/raptor_data_simulation

Primary LanguageC++BSD 3-Clause "New" or "Revised" LicenseBSD-3-Clause

Raptor utility repository

This contains small apps.

git clone --recurse-submodules https://github.com/eseiler/raptor_data_simulation
cd raptor_data_simulation
mkdir build
cd build
cmake ..
make -j2 install

There is a script at src/simulate.sh that simulates a dataset.
Variables in upper case can be changed.
BINARY_DIR should be the absolute path to the build/bin directory.
OUT_DIR should be the absolute path to the output directory.

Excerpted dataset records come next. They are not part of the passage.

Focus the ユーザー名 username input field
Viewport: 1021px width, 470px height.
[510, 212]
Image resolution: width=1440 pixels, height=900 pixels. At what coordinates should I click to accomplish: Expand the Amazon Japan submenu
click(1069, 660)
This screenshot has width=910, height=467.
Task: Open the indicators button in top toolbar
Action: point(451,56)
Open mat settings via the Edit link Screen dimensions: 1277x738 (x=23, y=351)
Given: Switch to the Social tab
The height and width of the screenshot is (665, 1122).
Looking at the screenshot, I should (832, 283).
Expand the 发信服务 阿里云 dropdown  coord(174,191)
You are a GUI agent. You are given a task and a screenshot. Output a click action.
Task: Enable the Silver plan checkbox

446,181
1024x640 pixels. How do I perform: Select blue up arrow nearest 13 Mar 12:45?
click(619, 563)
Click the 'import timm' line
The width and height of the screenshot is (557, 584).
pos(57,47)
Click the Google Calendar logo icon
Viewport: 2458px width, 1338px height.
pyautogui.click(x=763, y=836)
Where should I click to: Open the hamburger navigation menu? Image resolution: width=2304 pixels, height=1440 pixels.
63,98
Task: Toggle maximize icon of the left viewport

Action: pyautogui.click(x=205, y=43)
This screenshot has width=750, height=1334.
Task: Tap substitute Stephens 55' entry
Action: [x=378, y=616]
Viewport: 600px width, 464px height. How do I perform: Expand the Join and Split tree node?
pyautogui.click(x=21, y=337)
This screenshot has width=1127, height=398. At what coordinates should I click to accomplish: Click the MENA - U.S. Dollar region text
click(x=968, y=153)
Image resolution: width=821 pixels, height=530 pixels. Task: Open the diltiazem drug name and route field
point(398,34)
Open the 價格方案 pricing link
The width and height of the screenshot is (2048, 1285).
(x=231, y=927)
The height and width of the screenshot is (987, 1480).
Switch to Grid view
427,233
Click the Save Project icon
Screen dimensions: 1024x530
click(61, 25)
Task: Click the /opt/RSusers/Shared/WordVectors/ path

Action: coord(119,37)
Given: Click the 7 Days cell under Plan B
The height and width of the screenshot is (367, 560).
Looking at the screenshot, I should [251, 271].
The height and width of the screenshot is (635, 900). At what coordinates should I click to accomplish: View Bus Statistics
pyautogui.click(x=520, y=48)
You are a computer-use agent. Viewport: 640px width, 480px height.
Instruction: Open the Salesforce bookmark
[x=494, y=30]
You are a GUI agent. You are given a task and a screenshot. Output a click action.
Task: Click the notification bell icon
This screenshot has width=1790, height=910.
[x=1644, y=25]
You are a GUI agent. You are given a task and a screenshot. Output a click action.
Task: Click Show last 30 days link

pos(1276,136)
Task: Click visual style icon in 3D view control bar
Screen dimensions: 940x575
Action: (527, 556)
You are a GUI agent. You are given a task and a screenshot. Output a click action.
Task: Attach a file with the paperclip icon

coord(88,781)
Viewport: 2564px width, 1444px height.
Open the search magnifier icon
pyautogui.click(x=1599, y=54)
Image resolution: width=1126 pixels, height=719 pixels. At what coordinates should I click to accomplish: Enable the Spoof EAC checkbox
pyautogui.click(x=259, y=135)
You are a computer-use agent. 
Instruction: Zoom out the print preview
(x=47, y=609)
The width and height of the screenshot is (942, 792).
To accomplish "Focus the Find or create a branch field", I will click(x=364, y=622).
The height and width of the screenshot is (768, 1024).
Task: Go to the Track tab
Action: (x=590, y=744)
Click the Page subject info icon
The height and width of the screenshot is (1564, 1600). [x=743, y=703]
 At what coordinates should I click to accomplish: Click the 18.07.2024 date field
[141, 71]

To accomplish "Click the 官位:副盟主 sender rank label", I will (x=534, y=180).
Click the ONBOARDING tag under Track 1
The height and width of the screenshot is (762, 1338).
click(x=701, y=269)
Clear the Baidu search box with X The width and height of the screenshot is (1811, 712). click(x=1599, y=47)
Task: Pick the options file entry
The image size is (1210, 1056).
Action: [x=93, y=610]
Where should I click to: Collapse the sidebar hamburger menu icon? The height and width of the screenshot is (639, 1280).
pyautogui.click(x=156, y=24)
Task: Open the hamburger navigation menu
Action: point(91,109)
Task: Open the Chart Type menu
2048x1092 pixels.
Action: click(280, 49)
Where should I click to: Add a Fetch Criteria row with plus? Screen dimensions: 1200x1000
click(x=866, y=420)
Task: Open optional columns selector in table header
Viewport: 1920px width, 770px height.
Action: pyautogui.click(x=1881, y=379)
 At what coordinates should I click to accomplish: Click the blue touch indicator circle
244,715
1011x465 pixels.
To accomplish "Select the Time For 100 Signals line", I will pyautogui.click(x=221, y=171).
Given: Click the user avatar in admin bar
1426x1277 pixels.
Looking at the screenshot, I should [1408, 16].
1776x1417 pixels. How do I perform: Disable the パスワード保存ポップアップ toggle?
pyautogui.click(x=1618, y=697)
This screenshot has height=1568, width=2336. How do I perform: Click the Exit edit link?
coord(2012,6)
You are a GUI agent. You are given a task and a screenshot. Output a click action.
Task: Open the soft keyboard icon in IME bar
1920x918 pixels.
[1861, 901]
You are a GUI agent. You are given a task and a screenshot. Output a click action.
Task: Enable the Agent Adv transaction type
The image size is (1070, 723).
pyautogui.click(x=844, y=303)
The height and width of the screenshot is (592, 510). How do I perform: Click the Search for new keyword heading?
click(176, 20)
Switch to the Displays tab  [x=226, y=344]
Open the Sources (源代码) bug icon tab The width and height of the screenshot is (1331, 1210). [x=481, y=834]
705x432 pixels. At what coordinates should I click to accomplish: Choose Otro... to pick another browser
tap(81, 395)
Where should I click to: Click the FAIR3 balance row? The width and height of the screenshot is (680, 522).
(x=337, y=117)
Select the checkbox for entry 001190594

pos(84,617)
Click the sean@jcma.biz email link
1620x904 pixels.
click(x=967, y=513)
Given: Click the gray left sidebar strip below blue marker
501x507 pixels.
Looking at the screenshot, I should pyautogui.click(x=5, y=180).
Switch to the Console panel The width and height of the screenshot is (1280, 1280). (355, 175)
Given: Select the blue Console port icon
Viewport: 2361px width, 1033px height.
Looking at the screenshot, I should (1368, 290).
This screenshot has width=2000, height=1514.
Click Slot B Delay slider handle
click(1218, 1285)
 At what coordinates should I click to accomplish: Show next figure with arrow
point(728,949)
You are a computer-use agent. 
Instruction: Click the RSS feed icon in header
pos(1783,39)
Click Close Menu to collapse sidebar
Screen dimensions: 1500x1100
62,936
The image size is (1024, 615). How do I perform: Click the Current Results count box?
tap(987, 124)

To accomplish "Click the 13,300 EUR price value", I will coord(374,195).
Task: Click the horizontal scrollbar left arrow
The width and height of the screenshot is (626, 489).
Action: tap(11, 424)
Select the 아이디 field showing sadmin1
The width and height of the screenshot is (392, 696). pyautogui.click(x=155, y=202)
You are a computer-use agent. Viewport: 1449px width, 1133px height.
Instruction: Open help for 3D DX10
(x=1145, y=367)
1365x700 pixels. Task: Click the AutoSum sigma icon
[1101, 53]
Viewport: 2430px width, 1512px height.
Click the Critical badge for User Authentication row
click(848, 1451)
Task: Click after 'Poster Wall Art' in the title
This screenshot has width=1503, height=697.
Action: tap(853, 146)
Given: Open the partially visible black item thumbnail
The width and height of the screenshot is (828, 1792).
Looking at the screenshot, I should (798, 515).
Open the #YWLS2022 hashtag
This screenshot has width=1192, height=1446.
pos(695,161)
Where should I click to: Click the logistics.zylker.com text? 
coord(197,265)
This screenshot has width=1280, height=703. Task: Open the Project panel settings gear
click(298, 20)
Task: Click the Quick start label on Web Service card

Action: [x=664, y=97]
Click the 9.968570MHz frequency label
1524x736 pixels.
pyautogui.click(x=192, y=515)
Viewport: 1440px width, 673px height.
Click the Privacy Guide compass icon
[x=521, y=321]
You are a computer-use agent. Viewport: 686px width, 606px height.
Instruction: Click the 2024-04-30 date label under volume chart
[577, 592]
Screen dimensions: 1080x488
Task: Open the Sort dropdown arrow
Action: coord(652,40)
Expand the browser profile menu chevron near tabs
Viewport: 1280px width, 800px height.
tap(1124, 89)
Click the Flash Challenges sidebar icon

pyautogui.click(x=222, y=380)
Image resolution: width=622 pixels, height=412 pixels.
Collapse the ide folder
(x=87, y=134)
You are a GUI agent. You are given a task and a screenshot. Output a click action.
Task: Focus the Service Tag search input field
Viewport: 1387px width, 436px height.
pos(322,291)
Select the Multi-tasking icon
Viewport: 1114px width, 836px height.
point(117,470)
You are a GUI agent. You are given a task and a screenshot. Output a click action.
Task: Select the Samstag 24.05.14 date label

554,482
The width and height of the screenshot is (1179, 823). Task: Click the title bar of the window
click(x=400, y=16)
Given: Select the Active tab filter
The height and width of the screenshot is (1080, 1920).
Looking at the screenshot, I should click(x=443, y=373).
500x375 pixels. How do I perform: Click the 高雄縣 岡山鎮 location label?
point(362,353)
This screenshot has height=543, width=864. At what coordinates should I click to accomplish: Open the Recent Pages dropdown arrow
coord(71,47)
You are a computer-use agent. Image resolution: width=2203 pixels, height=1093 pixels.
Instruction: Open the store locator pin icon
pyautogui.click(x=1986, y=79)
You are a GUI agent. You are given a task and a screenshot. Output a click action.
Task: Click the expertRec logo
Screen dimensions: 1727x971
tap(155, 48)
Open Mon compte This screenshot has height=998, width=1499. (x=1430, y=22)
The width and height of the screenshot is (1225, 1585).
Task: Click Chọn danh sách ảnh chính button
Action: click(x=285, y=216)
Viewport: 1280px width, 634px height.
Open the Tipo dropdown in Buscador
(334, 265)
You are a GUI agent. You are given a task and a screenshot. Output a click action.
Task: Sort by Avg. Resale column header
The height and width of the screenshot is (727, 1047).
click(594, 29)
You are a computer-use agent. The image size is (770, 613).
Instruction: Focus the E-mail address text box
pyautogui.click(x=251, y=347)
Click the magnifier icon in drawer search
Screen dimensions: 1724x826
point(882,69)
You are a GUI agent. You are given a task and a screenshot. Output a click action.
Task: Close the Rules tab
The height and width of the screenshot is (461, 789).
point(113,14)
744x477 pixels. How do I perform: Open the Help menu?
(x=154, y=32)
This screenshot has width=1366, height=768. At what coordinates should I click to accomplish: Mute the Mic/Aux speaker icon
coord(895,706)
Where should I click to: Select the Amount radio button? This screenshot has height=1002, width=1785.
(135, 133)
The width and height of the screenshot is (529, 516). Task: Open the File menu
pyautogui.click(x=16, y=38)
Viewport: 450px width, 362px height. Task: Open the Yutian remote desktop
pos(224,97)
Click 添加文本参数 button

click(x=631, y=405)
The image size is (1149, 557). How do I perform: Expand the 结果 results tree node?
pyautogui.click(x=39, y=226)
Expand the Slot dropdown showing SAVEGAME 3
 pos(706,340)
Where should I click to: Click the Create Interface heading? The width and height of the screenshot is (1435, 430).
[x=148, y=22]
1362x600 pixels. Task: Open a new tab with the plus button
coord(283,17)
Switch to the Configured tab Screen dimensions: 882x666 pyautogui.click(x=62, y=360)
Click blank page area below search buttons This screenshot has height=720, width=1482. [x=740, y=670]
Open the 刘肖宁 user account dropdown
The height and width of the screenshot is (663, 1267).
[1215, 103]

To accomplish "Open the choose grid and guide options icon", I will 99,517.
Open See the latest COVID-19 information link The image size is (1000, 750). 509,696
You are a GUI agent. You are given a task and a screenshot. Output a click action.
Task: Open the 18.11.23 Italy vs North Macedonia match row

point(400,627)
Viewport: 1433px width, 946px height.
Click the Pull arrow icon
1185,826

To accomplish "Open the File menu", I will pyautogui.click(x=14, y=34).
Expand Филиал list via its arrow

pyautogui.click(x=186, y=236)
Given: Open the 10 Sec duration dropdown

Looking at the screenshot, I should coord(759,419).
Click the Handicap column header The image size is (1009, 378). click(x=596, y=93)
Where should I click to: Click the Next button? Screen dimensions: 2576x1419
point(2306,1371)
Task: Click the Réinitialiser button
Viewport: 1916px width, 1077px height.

LENGTH % BIN_NUMBER should be 0
(LENGTH / BIN_NUMBER) % HAPLOTYPE_COUNT should be 0
READ_COUNT % BIN_NUMBER should be 0
The easiest way to achieve this is to set LENGTH, BIN_NUMBER. and READ_COUNT to a power of two.

For

OUT_DIR=/some/path
BIN_NUMBER=16384
ERRORS=2
READ_LENGTHS="100 150 250"

, the result will look like

/some/path/
└── 16384
    ├── bins
    ├── info
    ├── reads_e2_100
    ├── reads_e2_150
    └── reads_e2_250